See Figure 10, in the 5th embodiment, multisystem covolume antenna of the present invention and embodiment one similar, its difference is, symmetrical dipole 200a, 200b of described second radiating element are arc symmetrical dipole.

Incorporated by reference to Fig. 8, when the second radiating element be square symmetrical dipole or arc symmetrical dipole time, often kind of symmetrical dipole can have two kinds of setting forms, and such as 200a comprises 200a1 and 200a2, and 200b comprises 200b1 and 200b2.

See Figure 11, Figure 12, in the 6th embodiment, multisystem covolume antenna of the present invention and embodiment one similar, its difference is, described time aerial array also comprises the 3rd radiating element 300a, the 300b working in the 3rd frequency range, described 3rd radiating element is not like-polarized symmetrical dipole, and described 3rd frequency range is all not identical with first, second frequency range.

By that analogy, of the present invention aerial array extends to it and comprises more kinds of radiating element, and multiple radiating element one_to_one corresponding works in different frequency ranges, thus makes multisystem covolume antenna of the present invention can work in the system of multiple different frequency range.

Generally speaking, multisystem covolume antenna of the present invention, due to the second radiating element of secondary aerial array is located at main antenna array adjacent two first modules row between gap in, without the need to taking installing space extra on reflecting plate, be conducive to the size reducing reflecting plate, and then be conducive to the miniaturization of antenna.
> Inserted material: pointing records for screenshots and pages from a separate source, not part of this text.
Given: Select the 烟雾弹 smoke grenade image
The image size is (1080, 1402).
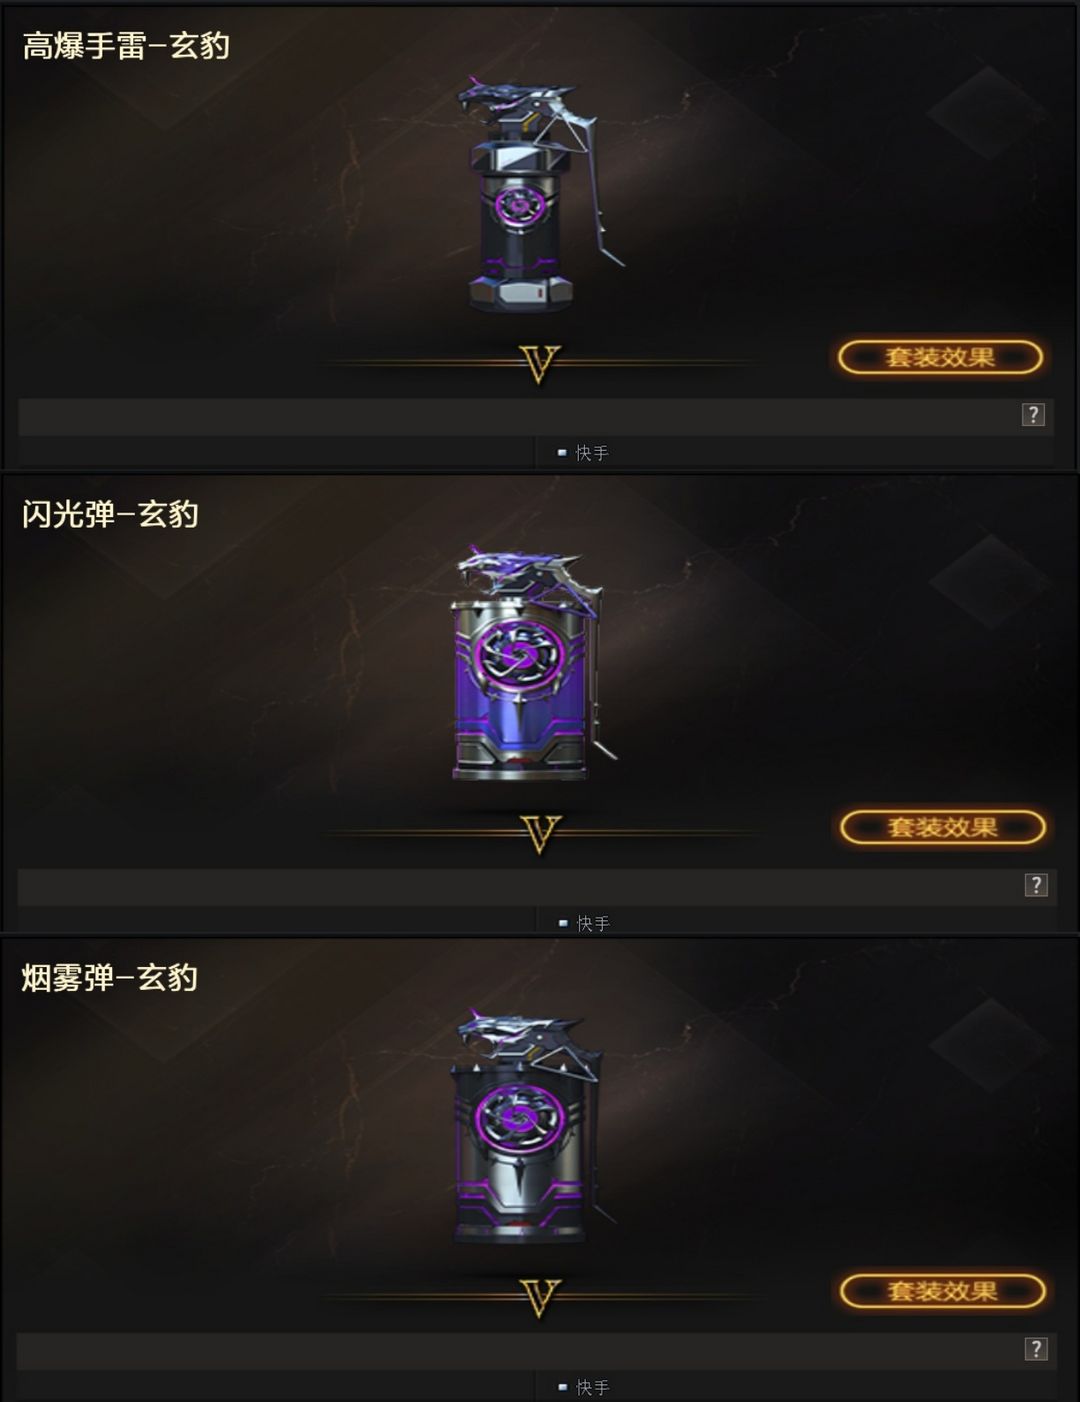Looking at the screenshot, I should [529, 1127].
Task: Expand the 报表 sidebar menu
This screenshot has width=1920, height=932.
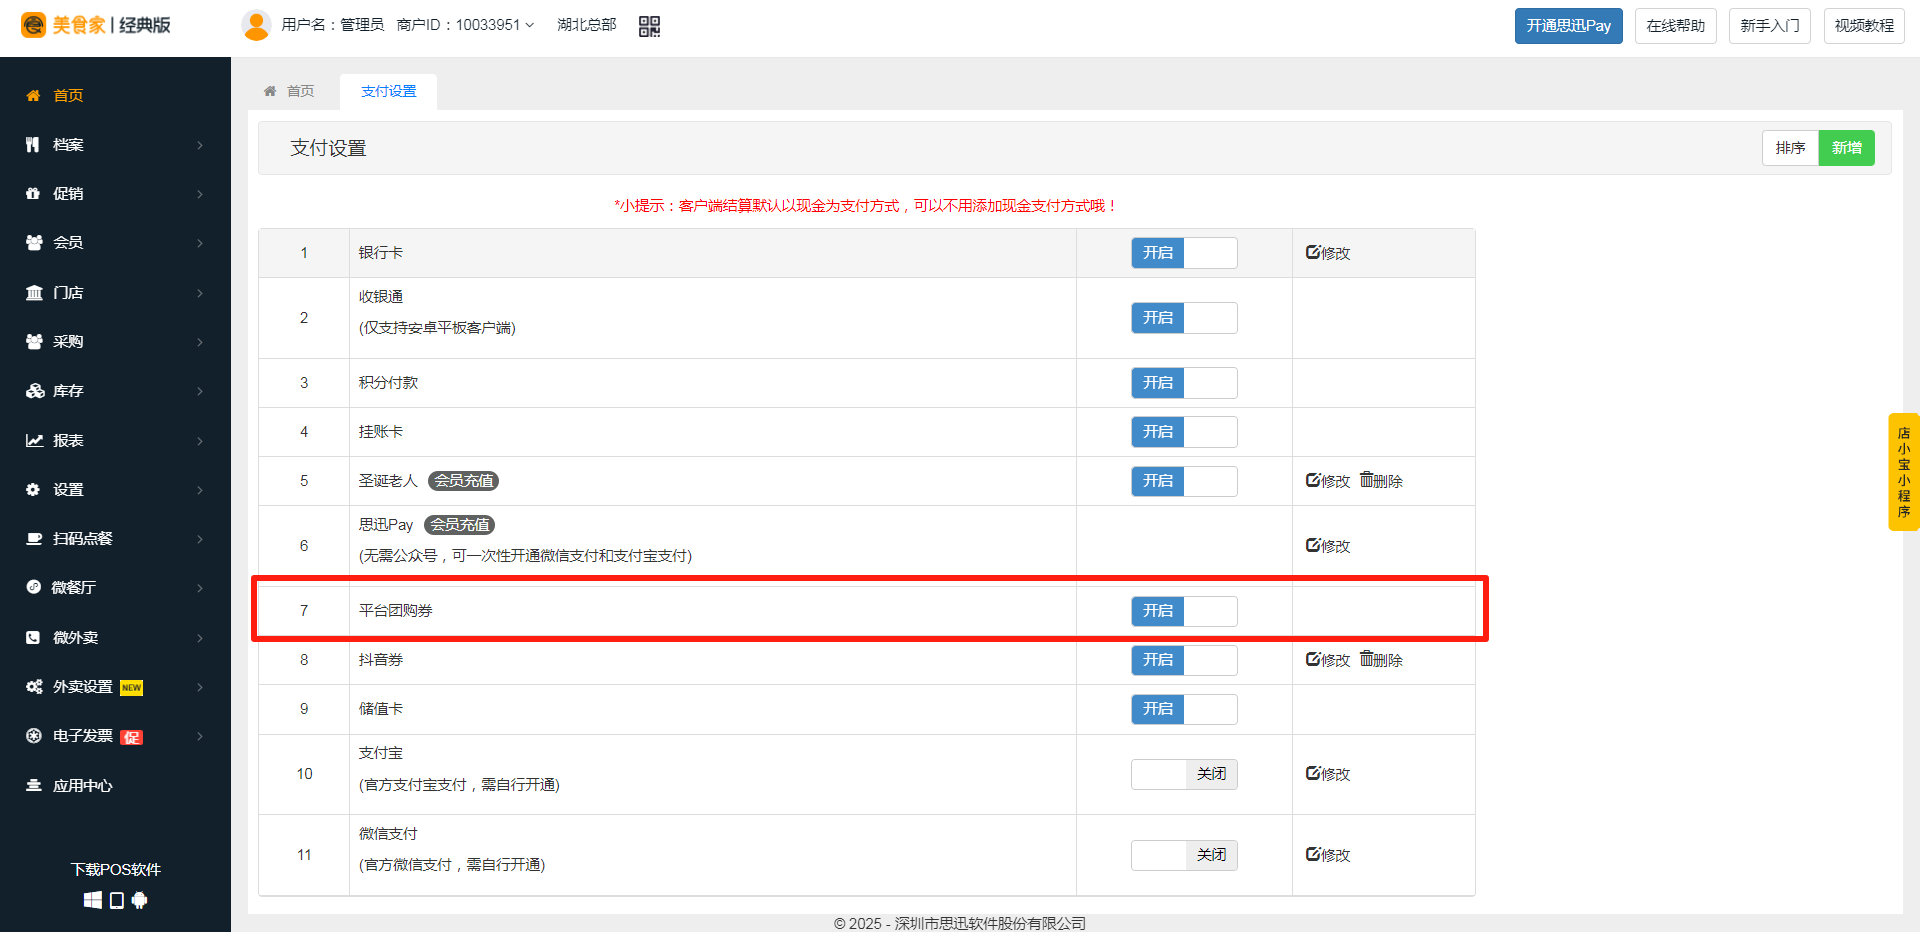Action: 115,440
Although shown exemplary embodiments more of the present invention above, but it should be appreciated by those skilled in the art that, when not departing from principle of the present invention or spirit, can make a change these exemplary embodiments, scope of the present invention is by claim and equivalents thereof.

Claims

1. a multisystem covolume antenna, comprises reflecting plate, is all located at main antenna array on reflecting plate and secondary aerial array, it is characterized in that,

Described main antenna array comprises multiple first module row, laterally the first spacing is formed between adjacent two first modules row, and this first spacing is more than or equal to 1/4 of operation wavelength in free space, each first module row include multiple the first radiating element working in the first frequency range, and longitudinally form the second spacing between adjacent two first radiating elements of each first module row;

Described time aerial array comprises the second radiating element that at least one group works in the second frequency range, and described second radiating element is located in the combinational gap that the first spacing between adjacent two described first modules row and the second spacing formed.

2. multisystem covolume antenna according to claim 1, is characterized in that, adjacent two first modules arrange and shift to install along reflecting plate longitudinally, and dislocation distance is the half of described second spacing.

3. multisystem covolume antenna according to claim 1, is characterized in that, at least one end of described reflecting plate longitudinally forms white space, and part second radiating element of secondary aerial array is located on white space.

4. multisystem covolume antenna according to claim 1, is characterized in that, is provided with described second radiating element in each first spacing.

5. the multisystem covolume antenna according to any one of Claims 1-4, is characterized in that, often organizes the second radiating element and includes at least one pair of and belong to not like-polarized symmetrical dipole.

6. multisystem covolume antenna according to claim 5, is characterized in that, described a pair symmetrical dipole is linear symmetrical dipole, square symmetrical dipole or arc symmetrical dipole.

7. multisystem covolume antenna according to claim 1, is characterized in that, described aerial array also comprises and work in the 3rd frequency range and the 3rd radiating element be located in described combinational gap, and described 3rd frequency range is all not identical with first, second frequency range.